Goal of the exercise: Leave every picture out and write out the records below exactly.
Start of Exercise input
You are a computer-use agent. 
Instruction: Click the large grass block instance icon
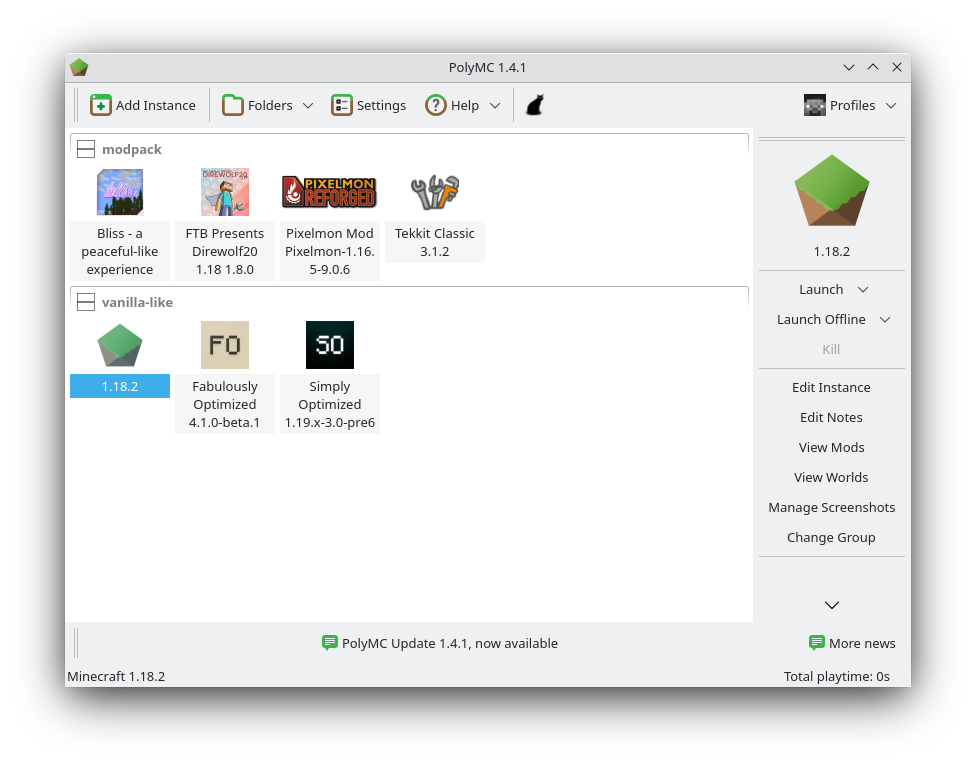coord(831,190)
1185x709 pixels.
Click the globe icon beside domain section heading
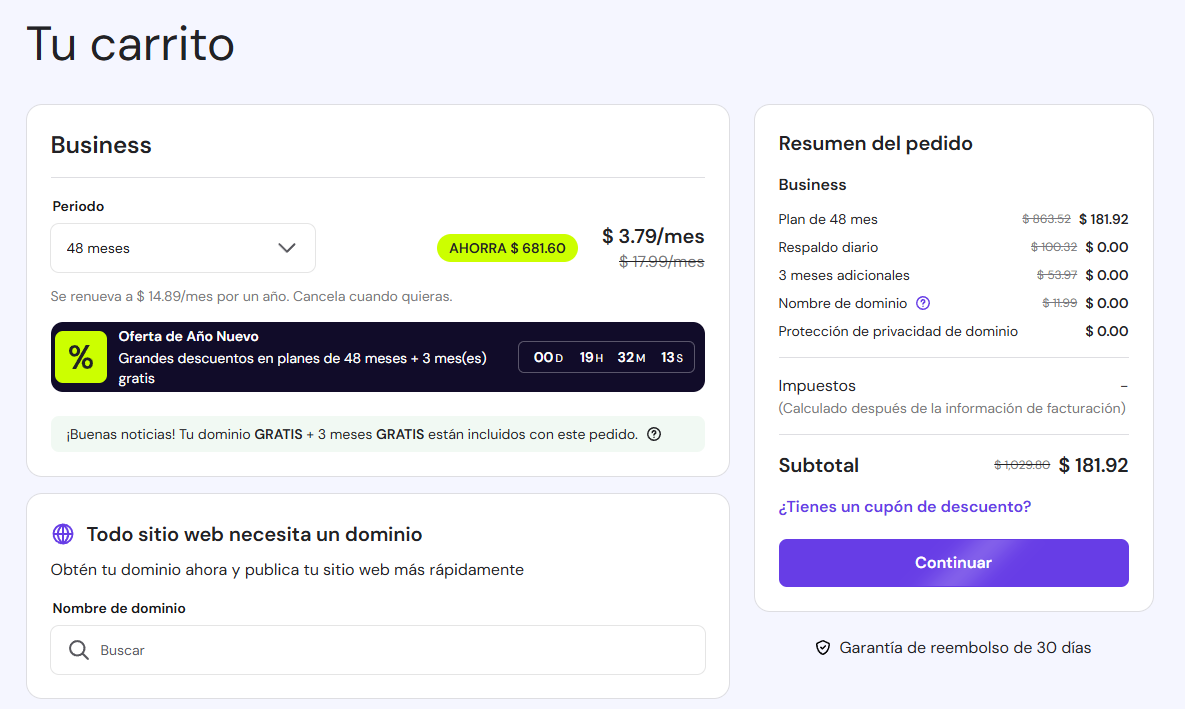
End of Exercise input
Output:
You are a computer-use agent. 
Instruction: Click the large grass block instance icon
coord(831,190)
1185x709 pixels.
Click the globe icon beside domain section heading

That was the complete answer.